(WHAT TO WORK ON) A faithful, word-for-word copy of the records is required, and it must contain no pictures.

Stored records:
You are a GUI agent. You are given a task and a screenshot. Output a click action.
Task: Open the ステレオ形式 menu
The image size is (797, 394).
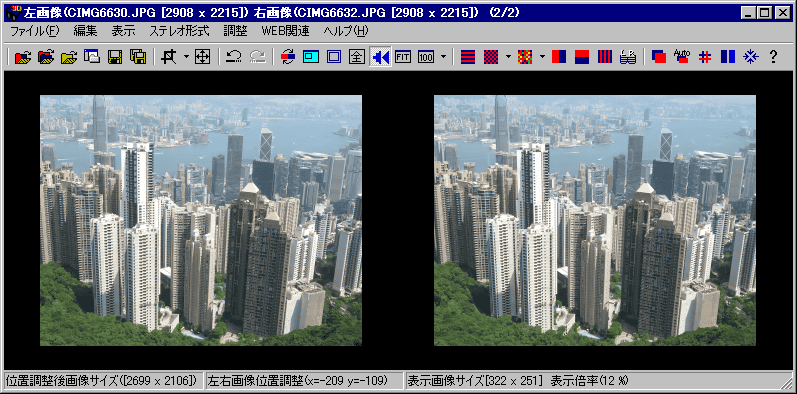click(x=179, y=32)
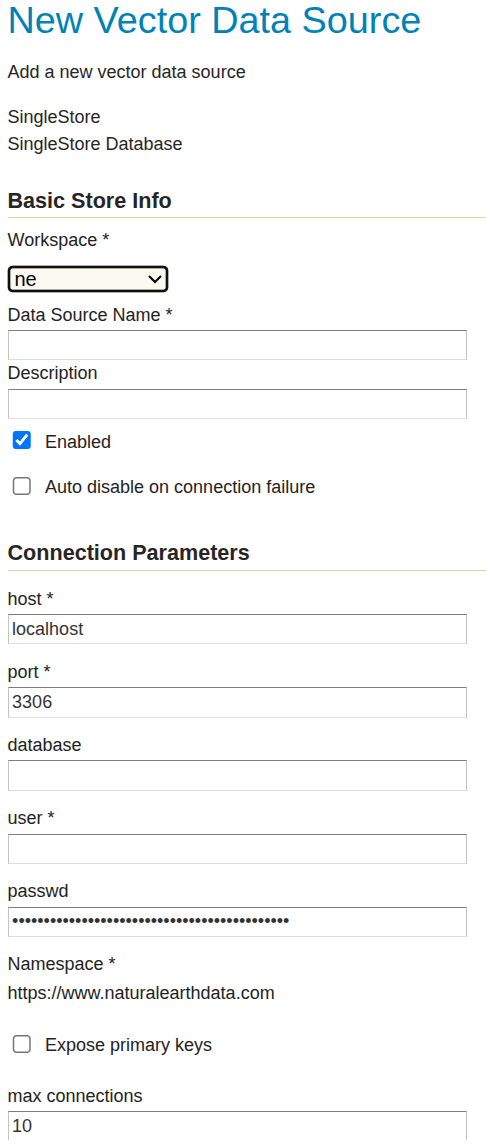The image size is (486, 1144).
Task: Open the Workspace dropdown showing ne
Action: coord(88,279)

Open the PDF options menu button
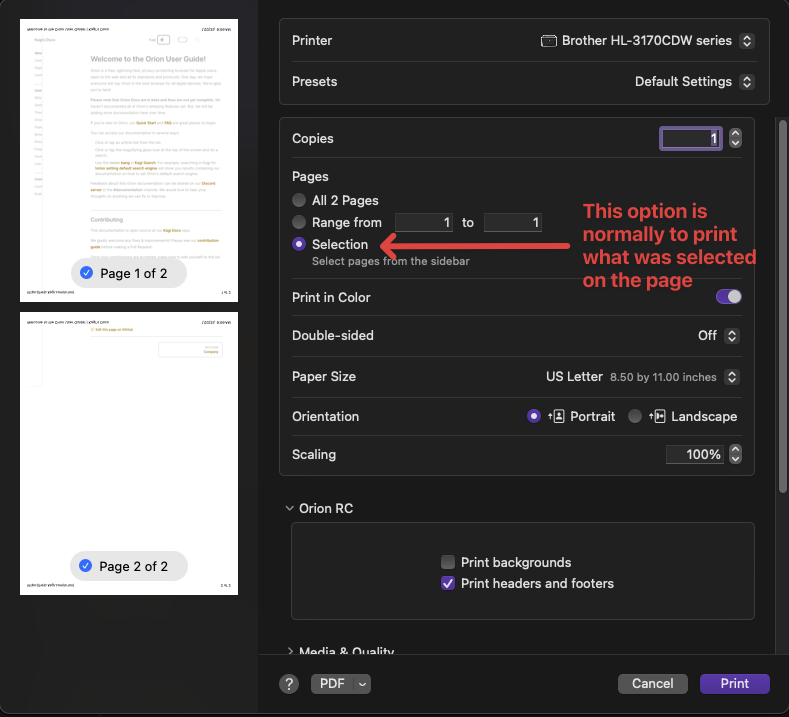(341, 684)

(RESPONSE TO THIS EXERCISE)
You are a GUI agent. You are given a task and a screenshot. Output a click action.
Task: Open the ステレオ形式 menu
The image size is (797, 394).
click(x=179, y=32)
The image size is (486, 1144).
Task: Open the Workspace dropdown showing ne
Action: coord(88,279)

Open the PDF options menu button
(341, 684)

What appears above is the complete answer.